(Beginning of EXCERPTED DATA)

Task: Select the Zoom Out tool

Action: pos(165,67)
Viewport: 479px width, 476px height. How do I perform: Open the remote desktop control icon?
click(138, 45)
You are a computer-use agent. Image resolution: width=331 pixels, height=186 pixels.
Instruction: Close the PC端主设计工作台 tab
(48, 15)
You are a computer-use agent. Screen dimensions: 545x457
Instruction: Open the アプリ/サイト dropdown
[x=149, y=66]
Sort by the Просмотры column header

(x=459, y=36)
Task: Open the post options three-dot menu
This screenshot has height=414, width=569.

(End of EXCERPTED DATA)

Send back, unchanged, every line of the records from the one with "Instruction: Open the アプリ/サイト dropdown" through the last.

• **EXERCISE SOLUTION**
Instruction: Open the アプリ/サイト dropdown
[x=149, y=66]
Sort by the Просмотры column header

(x=459, y=36)
Task: Open the post options three-dot menu
This screenshot has height=414, width=569.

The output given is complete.